- [Record extracts]:

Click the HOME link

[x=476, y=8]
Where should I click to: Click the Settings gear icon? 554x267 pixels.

---

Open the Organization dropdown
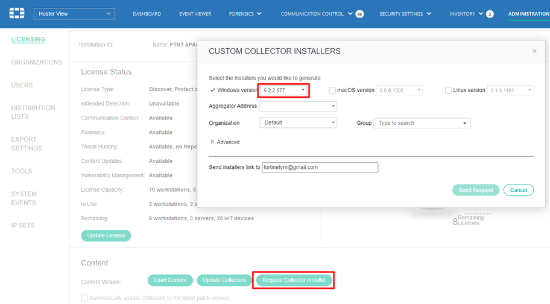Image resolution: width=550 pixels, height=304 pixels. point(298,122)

- [What you should do]: Repeat the records verbatim, starting with the line that contains "Click the HOME link" and ending with the line that contains "Where should I", both lines included.

- [Task answer]:
Click the HOME link

[x=476, y=8]
Where should I click to: Click the Settings gear icon? 554x267 pixels.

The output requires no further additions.